Unfortunately, Forge’s delivery of these intensely felt vocal moments frequently feels like a missed burial, even with the rich lyrical cadaver unearthed throughout this album. Even though he can still produce soaring high notes, all dynamic complexity seems embalmed once he settles into a comfortable range on the record’s opener. It is a morbid shame, because we have seen him attain heights that could break the stained glass of an imposing cathedral with gospel zeal and plummet to unkempt, swaggering depths that make you wonder if he is the Devil incarnate and not just his earthly herald.
The most egregious example of this vocal flattening might just be ‘Satanized’, the very first single released from Skeletá‘s crypt. The track was initially conjured with a palpable sense of dread: pulsating basslines and sinister guitar notes that gradually festered into a wailing guitar solo, evoking the bloodcurdling cries of vampires signalling a fresh kill in the dead of night. Despite this bloodthirsty instrumental swagger, akin to something unearthed from the graveyards of Prequelle or Meliora, Forge’s vocals lie so flat, so lifeless, that what could have been a demonic dance floor anthem decays into a subpar, anaemic imitation of ‘Rats’.
On the topic of guitar work, what Ghost exhumes this time is a stark dichotomy of brilliance and banality, largely stemming from the prevalent rinse-and-repeat structure of verse–chorus–verse–raging guitar solo–chorus. While this formula has served them well in the past, and indeed finds purchase on this album, particularly on the record’s conspiracy-choked and biblically fractured track, ‘Marks of the Evil One’, which boasts a guitar lead that is both apocalyptic and euphoric, like the soundtrack to Revelation 6:16, the lead also swells into an unsettling surge of fingerpicking motifs as Forge belts out “There! There! / The marks are spreading everywhere / There!

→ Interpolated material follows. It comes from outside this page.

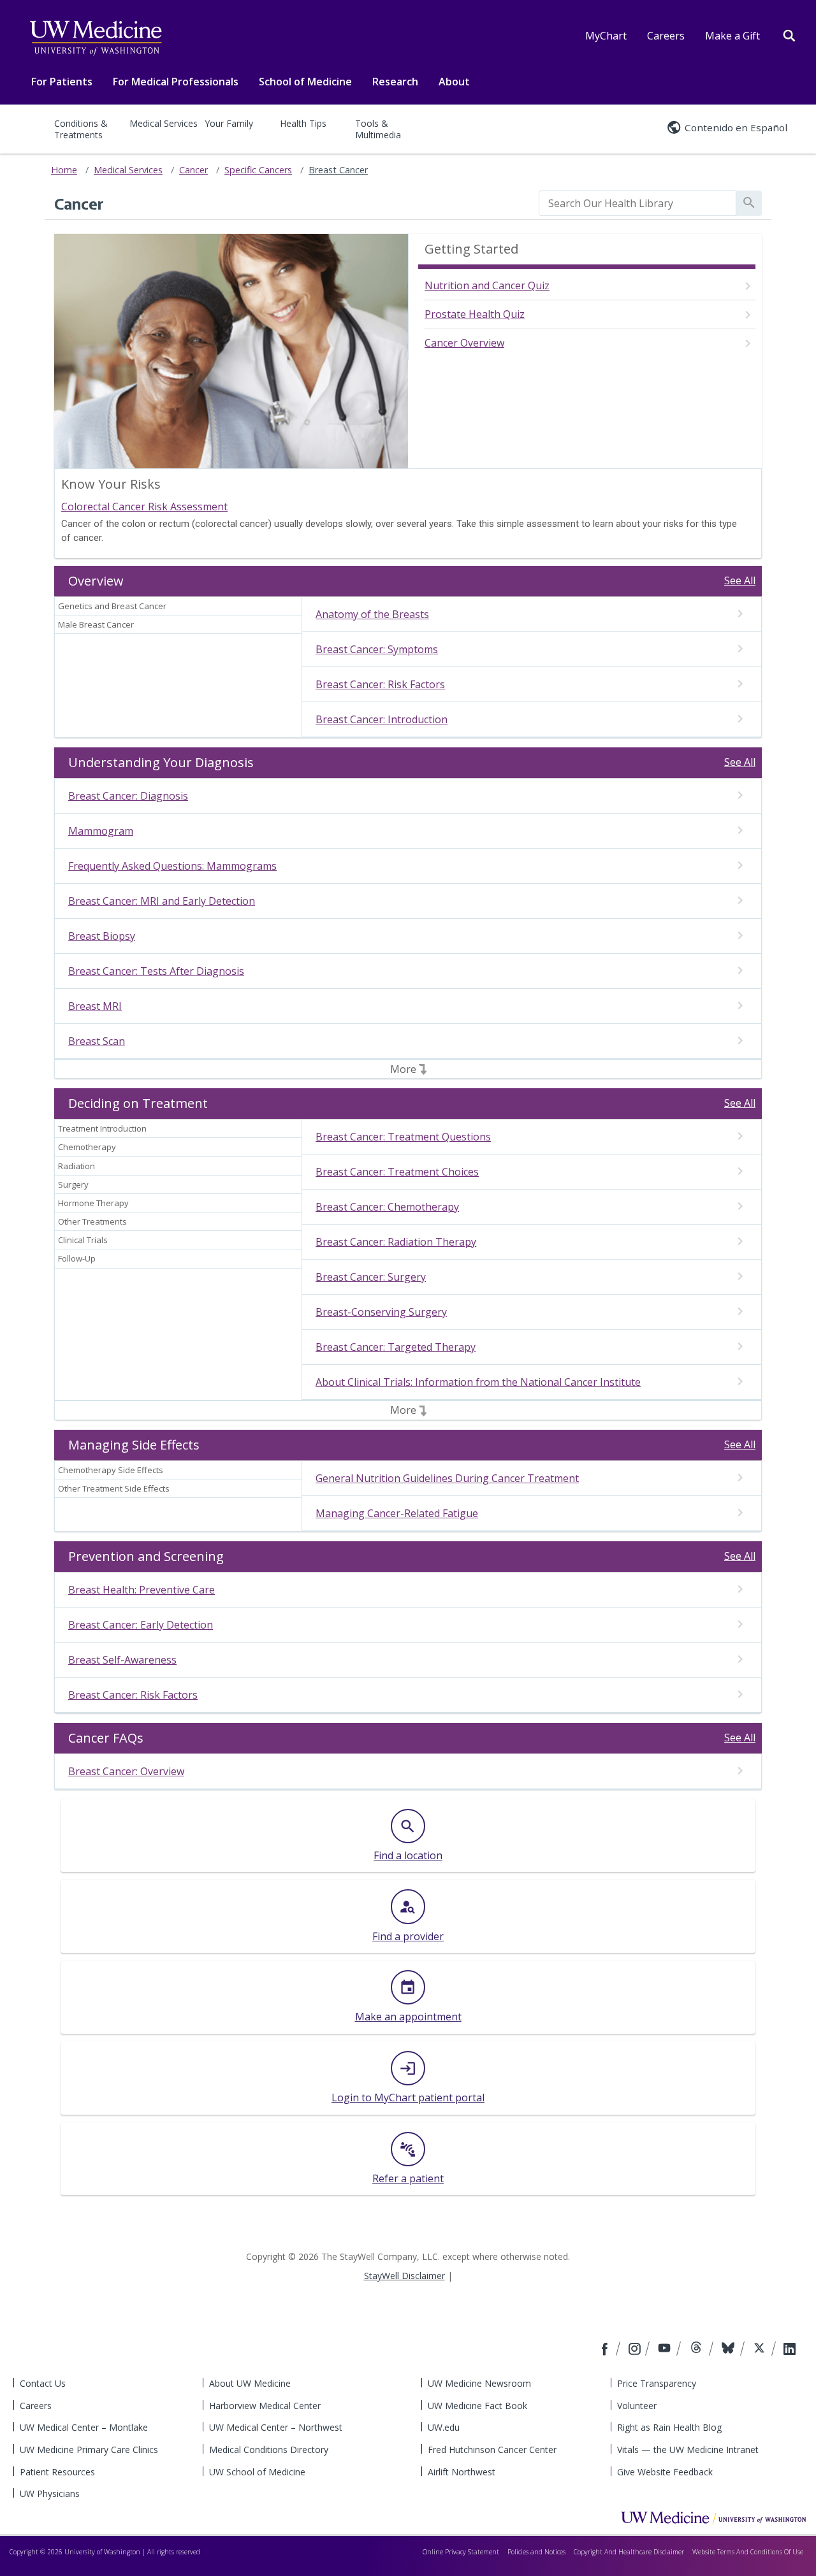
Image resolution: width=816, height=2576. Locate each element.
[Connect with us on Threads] (697, 2350)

There! / Disciples of the evil one.”
However, beyond these stunning guitar necromancies, there are far too many instances on this record where the guitar solos feel like hollowed-out remains of past glories, a shell of Ghost themselves or the heavy metal spectres that have haunted their sound over the years. Take ‘Lachryma’, with riffs that sound like diluted ichor drained from Metallica’s Ride the Lightning, or even ‘Umbra’ with its blatant, almost grave-robbing worship of Black Sabbath.
While it is not suggested that the band is attempting to reanimate their golden age, the sense lingers that they are indeed trying to prove, in some spectral way, that their potency remains, even as they choose to pursue softer, less ambitious necromantic rituals, like Skeletá. Whether this will age as well as it should remains to be seen, especially given the band’s pronouncement in their Bandcamp linear notes that “2025 is poised to be GHOST’s busiest, most ambitious and outright biggest year to date.” Perhaps once the SKELETOUR commences its unholy procession, things will begin to stir with a more palpable excitement.